§4.1 Onderzoeksvragen, deelvragen en de opbouw van een onderzoek

Een onderzoek begint met een onderzoeksvraag. Een onderzoeksvraag is vaak niet eenvoudigweg met ja of nee te beantwoorden, maar gaat meestal over verschillende alternatieven, verklaringen of beschrijvingen. 

Er zijn veel verschillende soorten onderzoeksvragen maar we presenteren hier de twee

bekendste:

1) Beschrijvende vragen: bij dit soort onderzoek wil een onderzoeker meer weten over het

maatschappelijk vraagstuk. Hij doet onderzoek naar vragen die beginnen met ‘Wanneer…’ en ‘Hoeveel…’. Ook ‘hoe’ en ‘welke’ zijn bekende vragen voor beschrijvend onderzoek. Het beschrijven van een vraagstuk is een belangrijk beginpunt van veel onderzoeken.
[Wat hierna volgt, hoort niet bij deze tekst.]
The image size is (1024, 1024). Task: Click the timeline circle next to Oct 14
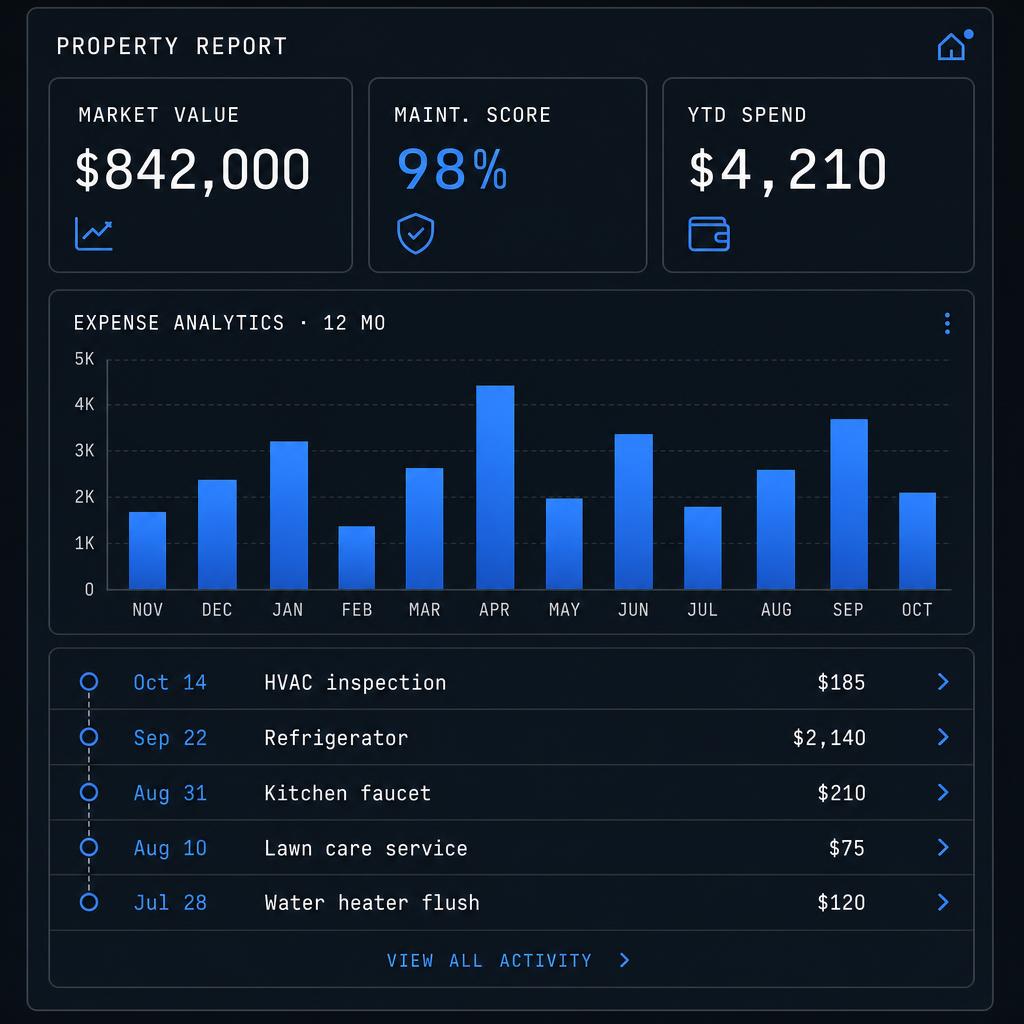(89, 682)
2) Verklarende vragen: een onderzoeker wil bij dit soort onderzoek verbanden tussen variabelen verklaren. Vragen als ‘waarom’ en ‘waardoor’ horen hierbij en zo wordt er gezocht naar achtergronden en oorzaken. Oorzaak-gevolgrelaties zijn de wenselijke uitkomsten van zo’n onderzoek.
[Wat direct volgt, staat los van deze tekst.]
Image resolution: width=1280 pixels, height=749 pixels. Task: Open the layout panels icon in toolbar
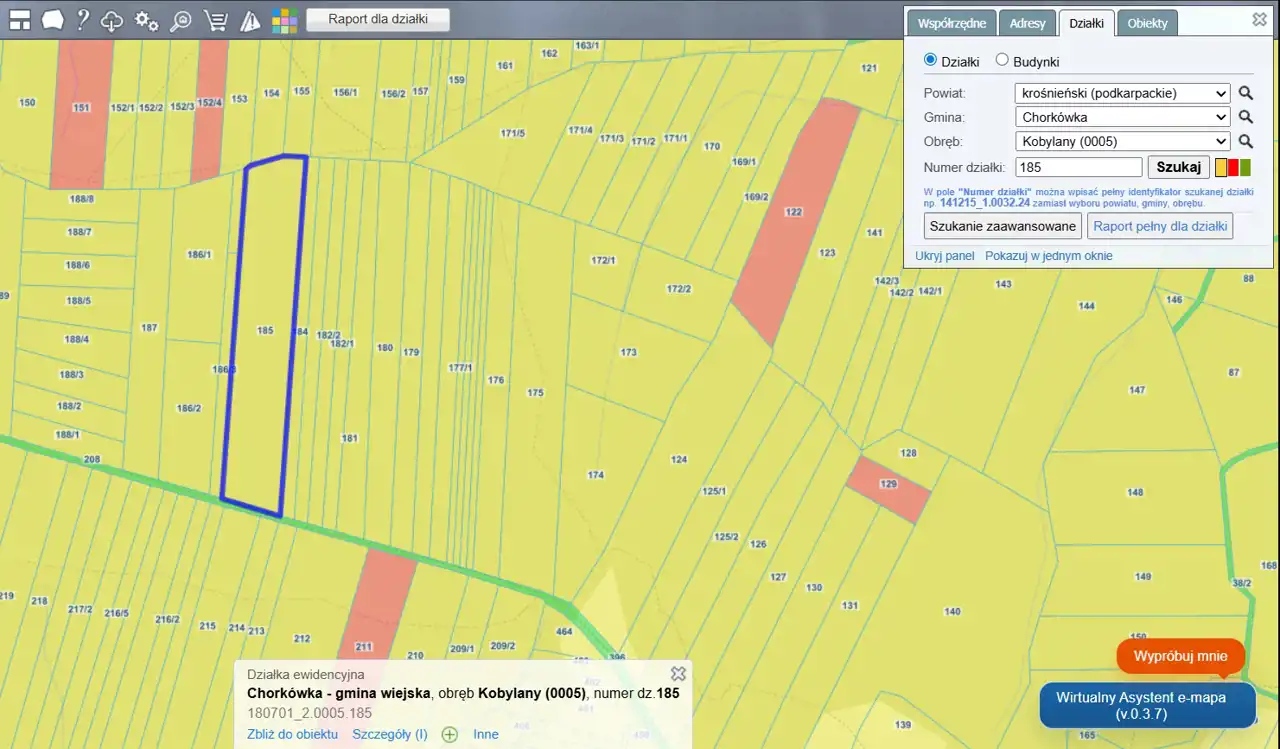[x=20, y=20]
Nadat er een onderzoeksvraag – ook wel hoofdvraag genoemd – is geformuleerd, kunnen er verschillende deelvragen gemaakt worden. Belangrijk bij deelvragen is dat ze bijdragen aan de beantwoording van de hoofdvraag. Een deelvraag beantwoord dus een gedeelte van de hoofdvraag. 

Een deelvraag kan theoretisch van aard zijn of juist praktijkgericht. Als je een theoretische deelvraag hebt, dan ga je op zoek naar het antwoord door middel van literatuurstudie. Dat betekent dat je op zoek gaat naar het antwoord in bronnen op internet, in boeken of in artikels. 

Bij een praktijkgerichte deelvraag ga je zelf nieuwe kennis verzamelen. Methodes die daarvoor vaak gebruikt worden zijn interviews of enquêtes. 

Onderzoeksvraag/hoofdvraag:

Waarom eten mensen ongezond voedsel? (verklarende vraag)

Deelvragen:

  1. Wat wordt er verstaan onder ongezond voedsel? (theoretische vraag)
  2. Wat is er al bekend over het eten van ongezond voedsel? (theoretische vraag)
  3. Wat zijn verschillende redenen waarom mensen kiezen om ongezond voedsel te eten? (praktijkgerichte vraag)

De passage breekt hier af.